■ **What to produce**
Reproduce the listing below word for word, but leave out the pictures.
+++
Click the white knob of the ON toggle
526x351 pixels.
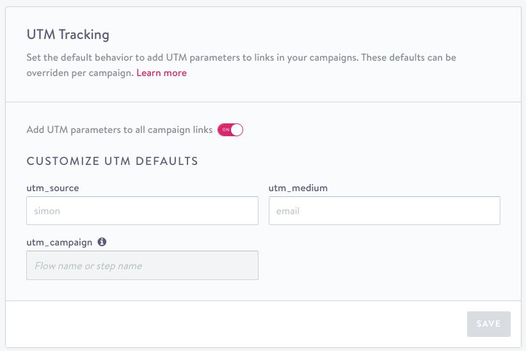pyautogui.click(x=237, y=130)
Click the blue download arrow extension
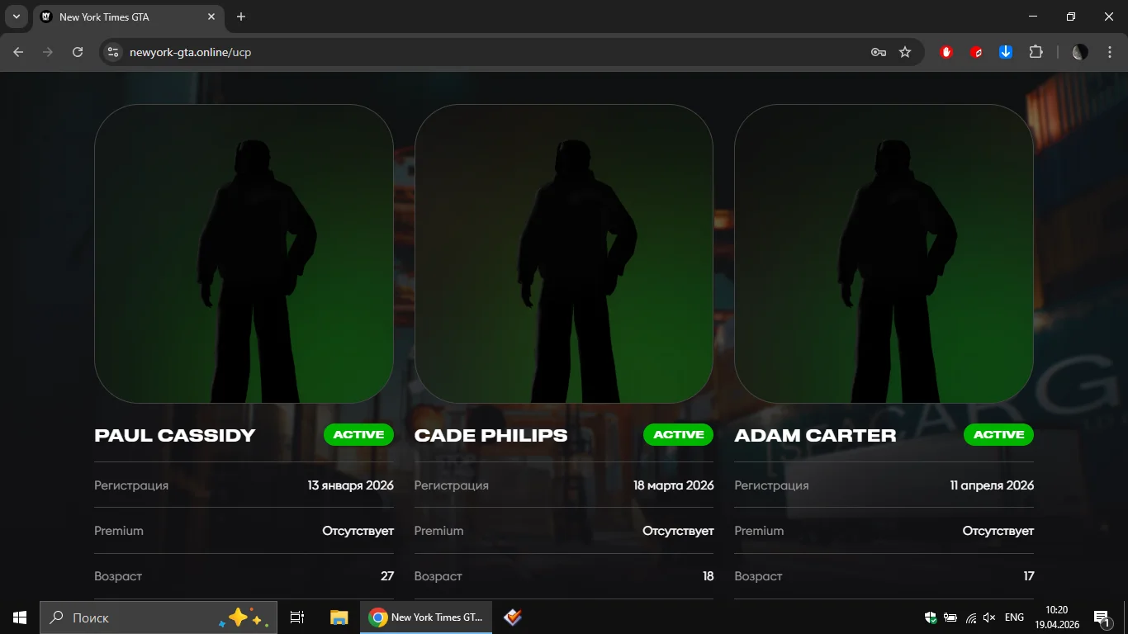This screenshot has width=1128, height=634. (x=1006, y=52)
+++
■ **Exercise solution**
Click the white knob of the ON toggle
526x351 pixels.
pyautogui.click(x=237, y=130)
Click the blue download arrow extension
This screenshot has width=1128, height=634. (x=1006, y=52)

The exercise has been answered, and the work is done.